**Dataset excerpts:**
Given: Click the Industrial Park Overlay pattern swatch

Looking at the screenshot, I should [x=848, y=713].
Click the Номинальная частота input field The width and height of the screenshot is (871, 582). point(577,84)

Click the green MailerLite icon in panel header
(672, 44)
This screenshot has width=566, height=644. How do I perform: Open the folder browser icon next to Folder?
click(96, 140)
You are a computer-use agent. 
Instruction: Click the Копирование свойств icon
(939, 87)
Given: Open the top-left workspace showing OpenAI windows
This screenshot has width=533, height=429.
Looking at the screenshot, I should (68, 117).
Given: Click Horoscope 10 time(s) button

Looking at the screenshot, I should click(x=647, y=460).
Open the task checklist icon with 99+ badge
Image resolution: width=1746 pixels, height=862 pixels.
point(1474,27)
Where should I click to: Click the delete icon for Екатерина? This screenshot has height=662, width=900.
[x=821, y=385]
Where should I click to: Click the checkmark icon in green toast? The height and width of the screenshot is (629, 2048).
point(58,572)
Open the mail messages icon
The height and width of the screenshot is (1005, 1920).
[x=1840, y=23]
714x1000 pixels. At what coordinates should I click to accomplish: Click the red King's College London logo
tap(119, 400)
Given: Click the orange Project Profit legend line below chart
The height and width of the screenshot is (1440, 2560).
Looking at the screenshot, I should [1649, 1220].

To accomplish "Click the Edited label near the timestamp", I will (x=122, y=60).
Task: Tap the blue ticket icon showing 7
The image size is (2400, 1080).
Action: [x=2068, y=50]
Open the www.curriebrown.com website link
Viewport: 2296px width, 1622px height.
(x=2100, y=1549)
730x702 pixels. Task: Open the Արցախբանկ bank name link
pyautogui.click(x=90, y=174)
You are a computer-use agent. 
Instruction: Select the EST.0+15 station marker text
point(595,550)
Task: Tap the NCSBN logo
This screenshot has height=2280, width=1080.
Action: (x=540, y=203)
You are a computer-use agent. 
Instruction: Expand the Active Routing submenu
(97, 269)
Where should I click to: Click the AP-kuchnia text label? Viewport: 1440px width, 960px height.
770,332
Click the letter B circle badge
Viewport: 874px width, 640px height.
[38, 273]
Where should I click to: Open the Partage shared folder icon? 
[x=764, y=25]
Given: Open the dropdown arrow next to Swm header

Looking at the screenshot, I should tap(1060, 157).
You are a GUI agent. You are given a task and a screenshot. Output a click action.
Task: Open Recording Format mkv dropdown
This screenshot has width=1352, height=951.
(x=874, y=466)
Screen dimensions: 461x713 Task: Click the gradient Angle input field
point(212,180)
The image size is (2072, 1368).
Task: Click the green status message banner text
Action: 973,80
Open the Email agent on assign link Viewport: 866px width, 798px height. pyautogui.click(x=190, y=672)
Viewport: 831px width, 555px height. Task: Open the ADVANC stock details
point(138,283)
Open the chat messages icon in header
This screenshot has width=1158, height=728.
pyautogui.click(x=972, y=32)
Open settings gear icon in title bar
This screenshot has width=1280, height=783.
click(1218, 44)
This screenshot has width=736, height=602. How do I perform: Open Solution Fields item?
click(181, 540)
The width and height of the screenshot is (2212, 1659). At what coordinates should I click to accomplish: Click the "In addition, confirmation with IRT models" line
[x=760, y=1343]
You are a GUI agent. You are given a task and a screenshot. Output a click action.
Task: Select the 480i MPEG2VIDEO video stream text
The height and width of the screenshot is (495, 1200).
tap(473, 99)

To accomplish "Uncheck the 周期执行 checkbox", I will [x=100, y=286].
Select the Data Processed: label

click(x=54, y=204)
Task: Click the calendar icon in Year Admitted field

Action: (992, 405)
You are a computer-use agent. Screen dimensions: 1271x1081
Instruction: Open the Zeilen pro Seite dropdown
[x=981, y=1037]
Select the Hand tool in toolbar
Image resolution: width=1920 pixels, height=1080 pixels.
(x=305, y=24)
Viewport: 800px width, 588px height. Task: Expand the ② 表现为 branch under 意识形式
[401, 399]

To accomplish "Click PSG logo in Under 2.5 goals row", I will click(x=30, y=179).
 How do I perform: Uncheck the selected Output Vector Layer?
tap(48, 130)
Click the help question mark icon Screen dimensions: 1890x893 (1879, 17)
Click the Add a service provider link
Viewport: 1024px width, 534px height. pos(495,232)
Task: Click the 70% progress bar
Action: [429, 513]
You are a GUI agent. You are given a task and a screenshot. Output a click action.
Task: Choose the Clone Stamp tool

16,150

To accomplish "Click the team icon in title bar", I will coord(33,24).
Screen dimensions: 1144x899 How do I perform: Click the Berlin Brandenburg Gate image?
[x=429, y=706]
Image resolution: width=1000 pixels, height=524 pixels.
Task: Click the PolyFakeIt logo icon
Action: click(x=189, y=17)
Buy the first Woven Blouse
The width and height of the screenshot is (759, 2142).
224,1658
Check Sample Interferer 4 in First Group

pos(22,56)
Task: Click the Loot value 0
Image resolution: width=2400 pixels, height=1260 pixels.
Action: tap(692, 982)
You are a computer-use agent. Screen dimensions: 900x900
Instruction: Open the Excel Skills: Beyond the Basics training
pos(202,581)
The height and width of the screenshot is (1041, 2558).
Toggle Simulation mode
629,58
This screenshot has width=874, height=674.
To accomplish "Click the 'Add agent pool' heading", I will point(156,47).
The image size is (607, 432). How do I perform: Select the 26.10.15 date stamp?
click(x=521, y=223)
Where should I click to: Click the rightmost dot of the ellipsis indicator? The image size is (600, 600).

**Exercise instructions:** The expected output is every record, repeated exactly.

**Response below:**
Given: Click the Industrial Park Overlay pattern swatch

Looking at the screenshot, I should [x=848, y=713].
Click the Номинальная частота input field The width and height of the screenshot is (871, 582). point(577,84)

Click the green MailerLite icon in panel header
(672, 44)
This screenshot has width=566, height=644. How do I perform: Open the folder browser icon next to Folder?
click(96, 140)
You are a computer-use agent. 
Instruction: Click the Копирование свойств icon
(939, 87)
Given: Open the top-left workspace showing OpenAI windows
This screenshot has width=533, height=429.
Looking at the screenshot, I should (68, 117).
Given: Click Horoscope 10 time(s) button

Looking at the screenshot, I should click(x=647, y=460).
Open the task checklist icon with 99+ badge
Image resolution: width=1746 pixels, height=862 pixels.
point(1474,27)
Where should I click to: Click the delete icon for Екатерина? This screenshot has height=662, width=900.
[x=821, y=385]
Where should I click to: Click the checkmark icon in green toast? The height and width of the screenshot is (629, 2048).
point(58,572)
Open the mail messages icon
The height and width of the screenshot is (1005, 1920).
[x=1840, y=23]
714x1000 pixels. At what coordinates should I click to accomplish: Click the red King's College London logo
tap(119, 400)
Given: Click the orange Project Profit legend line below chart
The height and width of the screenshot is (1440, 2560).
Looking at the screenshot, I should [1649, 1220].

To accomplish "Click the Edited label near the timestamp", I will (x=122, y=60).
Task: Tap the blue ticket icon showing 7
The image size is (2400, 1080).
Action: [x=2068, y=50]
Open the www.curriebrown.com website link
Viewport: 2296px width, 1622px height.
(x=2100, y=1549)
730x702 pixels. Task: Open the Արցախբանկ bank name link
pyautogui.click(x=90, y=174)
You are a computer-use agent. 
Instruction: Select the EST.0+15 station marker text
point(595,550)
Task: Tap the NCSBN logo
This screenshot has height=2280, width=1080.
Action: (x=540, y=203)
You are a computer-use agent. 
Instruction: Expand the Active Routing submenu
(97, 269)
Where should I click to: Click the AP-kuchnia text label? Viewport: 1440px width, 960px height.
770,332
Click the letter B circle badge
Viewport: 874px width, 640px height.
[38, 273]
Where should I click to: Open the Partage shared folder icon? 
[x=764, y=25]
Given: Open the dropdown arrow next to Swm header

Looking at the screenshot, I should tap(1060, 157).
You are a GUI agent. You are given a task and a screenshot. Output a click action.
Task: Open Recording Format mkv dropdown
This screenshot has width=1352, height=951.
(x=874, y=466)
Screen dimensions: 461x713 Task: Click the gradient Angle input field
point(212,180)
The image size is (2072, 1368).
Task: Click the green status message banner text
Action: 973,80
Open the Email agent on assign link Viewport: 866px width, 798px height. pyautogui.click(x=190, y=672)
Viewport: 831px width, 555px height. Task: Open the ADVANC stock details
point(138,283)
Open the chat messages icon in header
This screenshot has width=1158, height=728.
pyautogui.click(x=972, y=32)
Open settings gear icon in title bar
This screenshot has width=1280, height=783.
click(1218, 44)
This screenshot has width=736, height=602. How do I perform: Open Solution Fields item?
click(181, 540)
The width and height of the screenshot is (2212, 1659). At what coordinates should I click to accomplish: Click the "In addition, confirmation with IRT models" line
[x=760, y=1343]
You are a GUI agent. You are given a task and a screenshot. Output a click action.
Task: Select the 480i MPEG2VIDEO video stream text
The height and width of the screenshot is (495, 1200).
tap(473, 99)

To accomplish "Uncheck the 周期执行 checkbox", I will [x=100, y=286].
Select the Data Processed: label

click(x=54, y=204)
Task: Click the calendar icon in Year Admitted field

Action: (992, 405)
You are a computer-use agent. Screen dimensions: 1271x1081
Instruction: Open the Zeilen pro Seite dropdown
[x=981, y=1037]
Select the Hand tool in toolbar
Image resolution: width=1920 pixels, height=1080 pixels.
(x=305, y=24)
Viewport: 800px width, 588px height. Task: Expand the ② 表现为 branch under 意识形式
[401, 399]

To accomplish "Click PSG logo in Under 2.5 goals row", I will click(x=30, y=179).
 How do I perform: Uncheck the selected Output Vector Layer?
tap(48, 130)
Click the help question mark icon Screen dimensions: 1890x893 (1879, 17)
Click the Add a service provider link
Viewport: 1024px width, 534px height. pos(495,232)
Task: Click the 70% progress bar
Action: [429, 513]
You are a GUI agent. You are given a task and a screenshot. Output a click action.
Task: Choose the Clone Stamp tool

16,150

To accomplish "Click the team icon in title bar", I will coord(33,24).
Screen dimensions: 1144x899 How do I perform: Click the Berlin Brandenburg Gate image?
[x=429, y=706]
Image resolution: width=1000 pixels, height=524 pixels.
Task: Click the PolyFakeIt logo icon
Action: click(x=189, y=17)
Buy the first Woven Blouse
The width and height of the screenshot is (759, 2142).
224,1658
Check Sample Interferer 4 in First Group

pos(22,56)
Task: Click the Loot value 0
Image resolution: width=2400 pixels, height=1260 pixels.
Action: tap(692, 982)
You are a computer-use agent. Screen dimensions: 900x900
Instruction: Open the Excel Skills: Beyond the Basics training
pos(202,581)
The height and width of the screenshot is (1041, 2558).
Toggle Simulation mode
629,58
This screenshot has width=874, height=674.
To accomplish "Click the 'Add agent pool' heading", I will point(156,47).
The image size is (607, 432). How do I perform: Select the 26.10.15 date stamp?
click(x=521, y=223)
Where should I click to: Click the rightmost dot of the ellipsis indicator? The image size is (600, 600).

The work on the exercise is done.